Gerber may be short in stature (she's 4-foot-11), but she's never lacked confidence. Her Hungarian upbringing included many professional female role models, and her faculty advisor at UCLA Film School, where she was the only female directing major, was Dorothy Arzner, the first woman director member of the Directors Guild.
"It never occurred to me not to apply to the DGA Training Program," Gerber says, even though she was the only woman among 3,000 applicants when it began in the mid-1960s. "When I finished first in the written part of the test, they were stunned, because they didn't think a woman could order around a crew, particularly one as small as me."
To test her mettle, Gerber was placed on a stunt-heavy pirate movie as a trainee, shot on a distant location without separate lavatories. "The stuntmen stood guard and everyone was great," she smiles. "I worked hard and minded my business and after a few weeks, I was accepted.
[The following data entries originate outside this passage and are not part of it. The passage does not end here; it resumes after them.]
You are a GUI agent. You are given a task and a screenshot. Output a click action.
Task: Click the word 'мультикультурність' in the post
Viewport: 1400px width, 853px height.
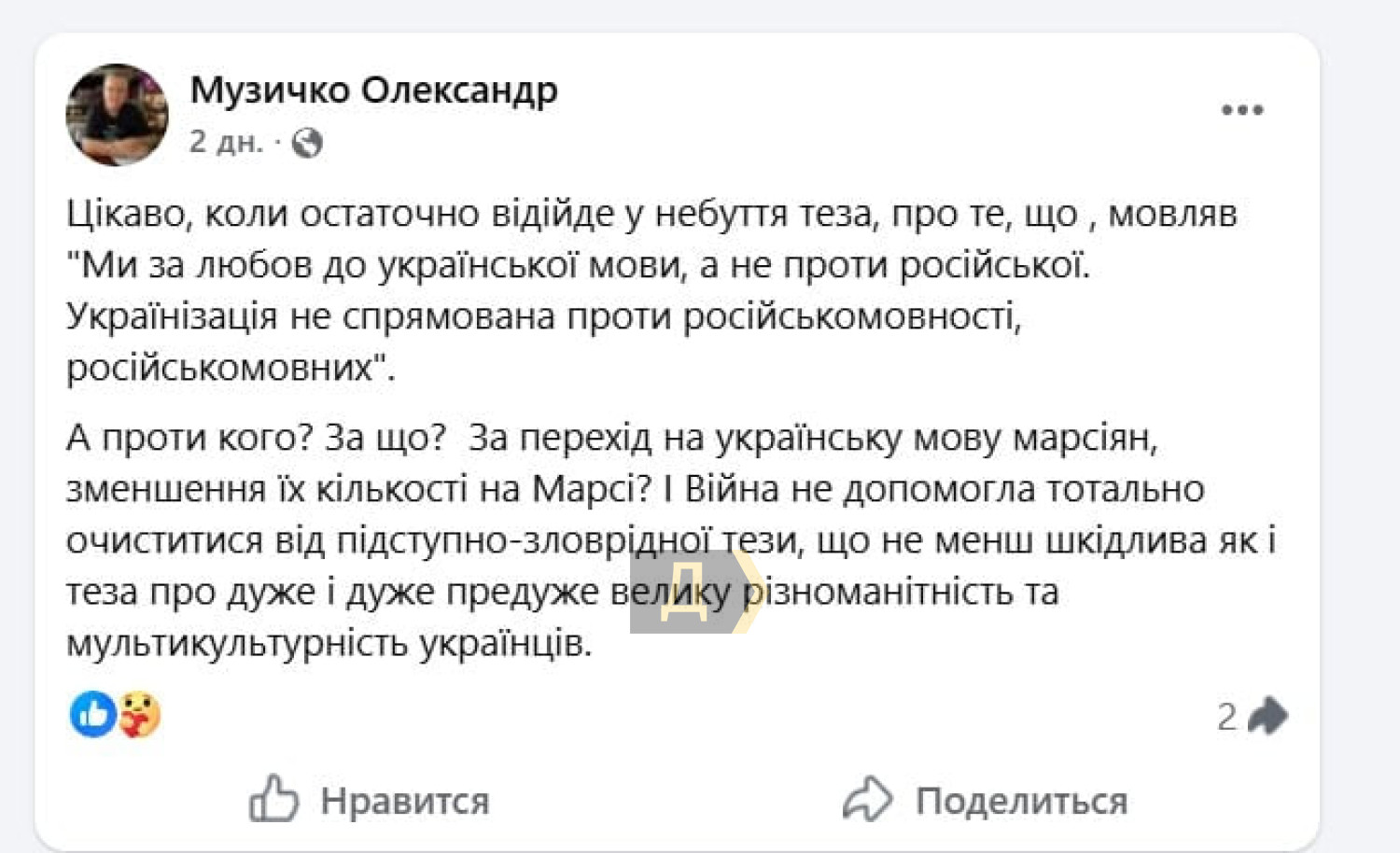click(237, 644)
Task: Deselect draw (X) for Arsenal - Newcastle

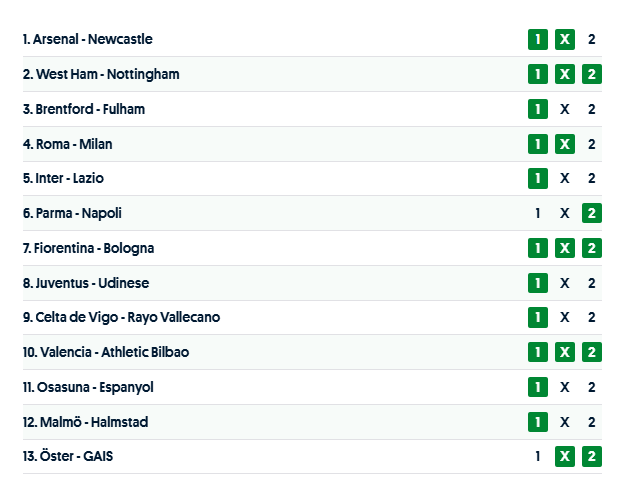Action: 565,40
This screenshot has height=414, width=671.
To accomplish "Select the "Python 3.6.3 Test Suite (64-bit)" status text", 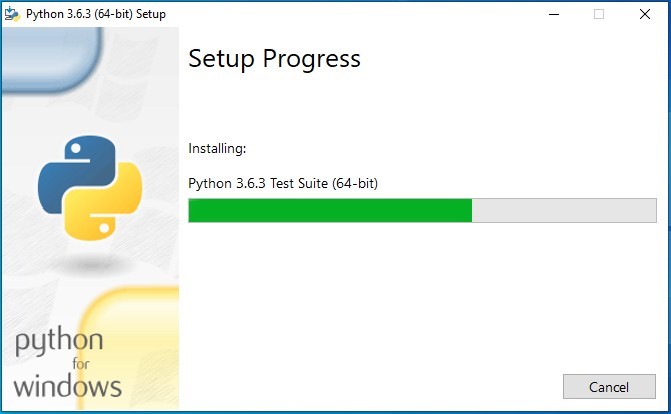I will point(283,183).
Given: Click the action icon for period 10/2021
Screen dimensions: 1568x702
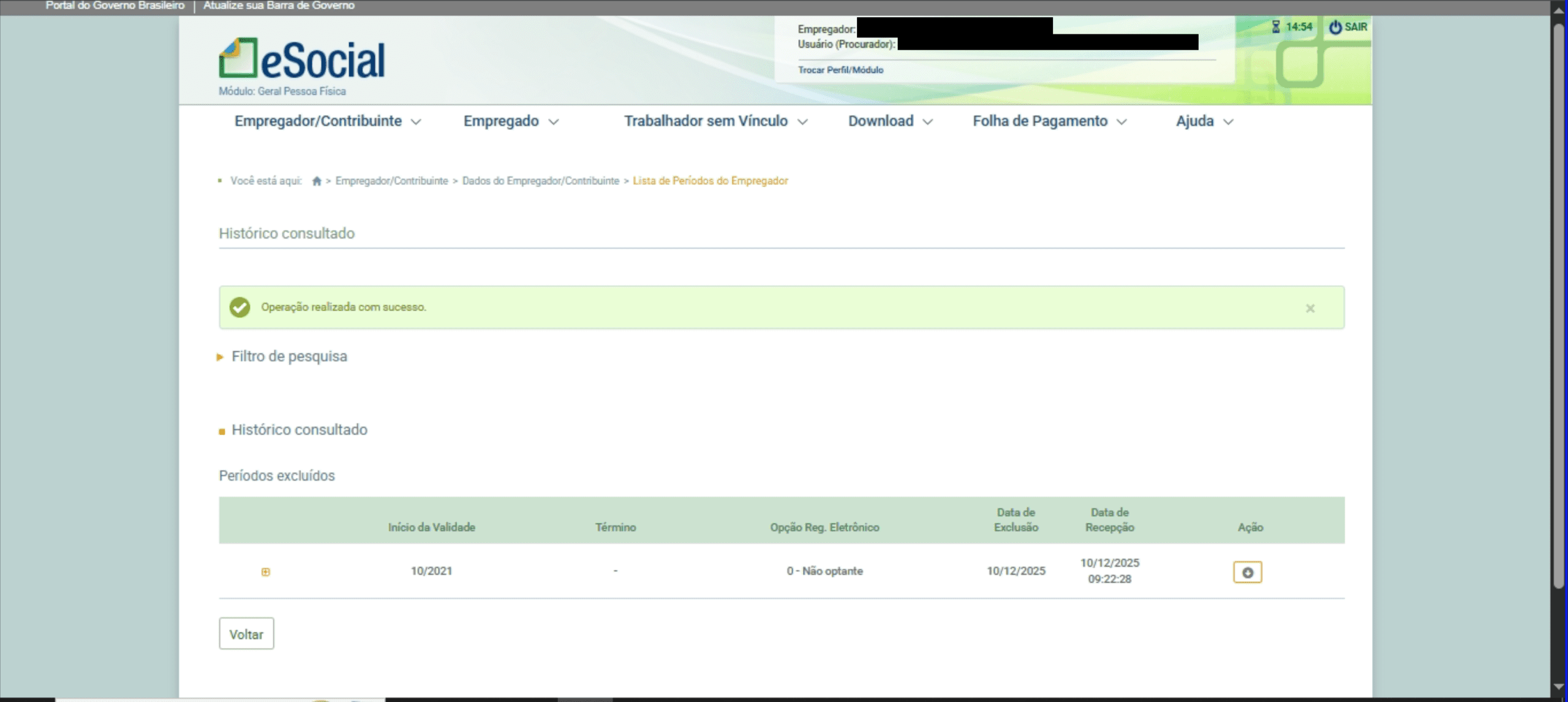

It was always that way on every new project."
Working on the feature Bullitt (1968) was a watershed of sorts for Gerber. First AD Tim Zinnemann (son of director Fred Zinnemann) and 2nd AD Walter Hill took her under their wings, literally.
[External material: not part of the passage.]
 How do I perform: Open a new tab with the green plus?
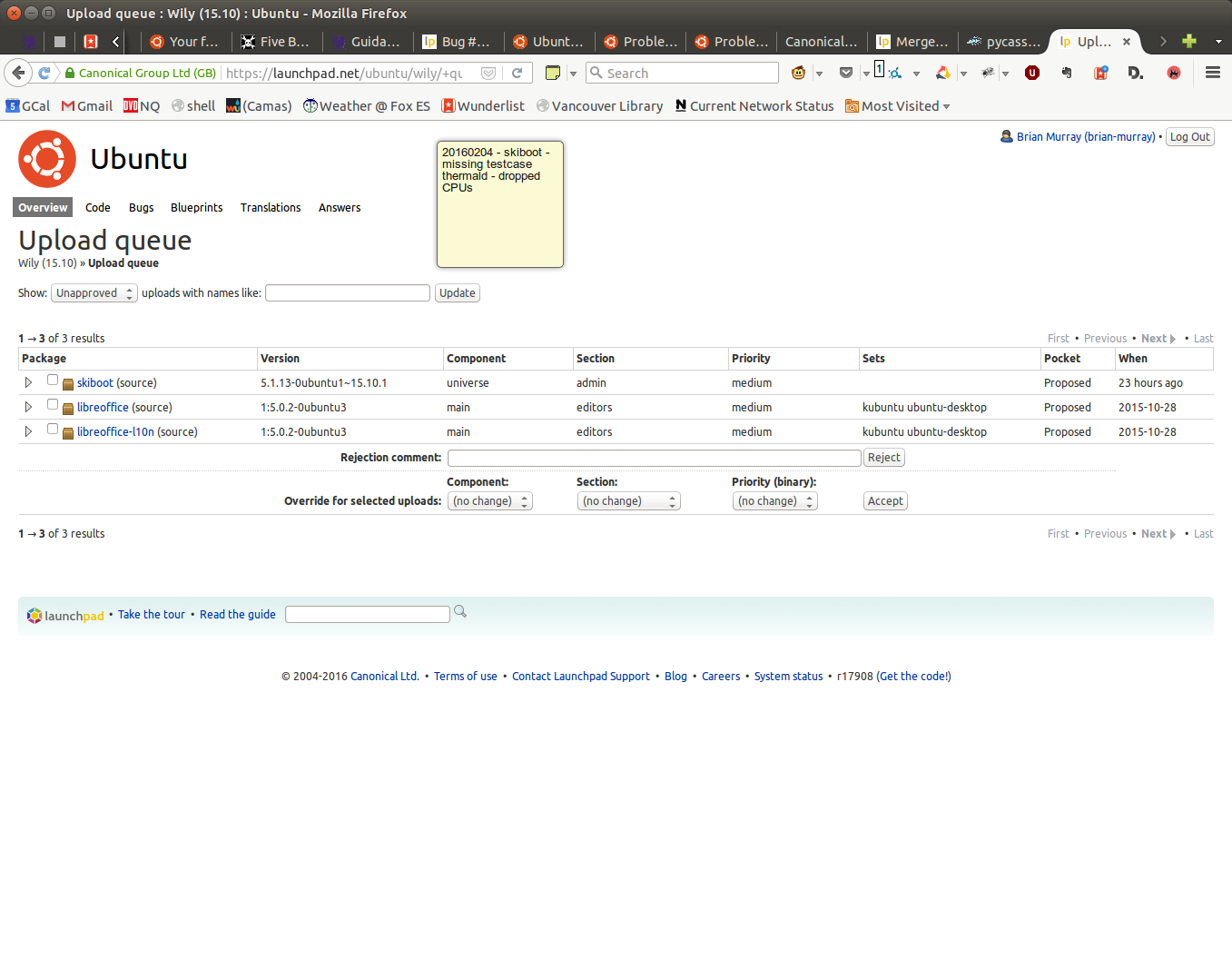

"I was put into the cockpit of a 707 with the pilot and told to make sure the jet didn't run down star Steve McQueen," who was under the plane's nose as it taxied down the runway, Gerber recalls. For a night shoot at the airport, she was sent to the parking lot to find a missing extra who may have been a member of the Black Panther Party.
"I had to check every car," she explains, "and when I found him and asked him to put on his jacket, he opened up the trunk and there were huge guns everywhere. He was very courteous and came back to the set. It turned out I'd been gone so long, they'd sent the police looking for me."
Despite such unique experience in features,
Gerber's career blossomed in television. She worked in sitcoms in the mid-'70s, and then later on a succession of TV movies directed by the late Jackie Cooper. "The crew adored him because of his long background in production and he was so respectful toward the work."
Gerber had no trouble earning the respect of Lauren Bacall the first time the film star worked
in television, on the Cooper-directed Perfect Gentlemen (1978).
"The makeup lady came out of [Bacall's] trailer crying because she'd been thrown out for using cheap makeup," Gerber says. "I had a feeling it was because [Bacall] was used to being treated like film royalty. So I went into her dressing room and asked if she would prefer to put on her own makeup. I asked her to draw up the list of what she wanted, and from then on Lauren
Bacall was a pussycat."
A self-effacing pioneer, Gerber says her only regret may be having been born in the wrong era. "Probably 90 percent of the trainees now are female," she marvels. "And there are so many talented women in the Guild. Directors like Karen Gaviola, who I mentored, and Kathryn Bigelow. Obviously it all changed; in my day they waited till I graduated the training program before having another woman come in—they wanted to see if I would make a career."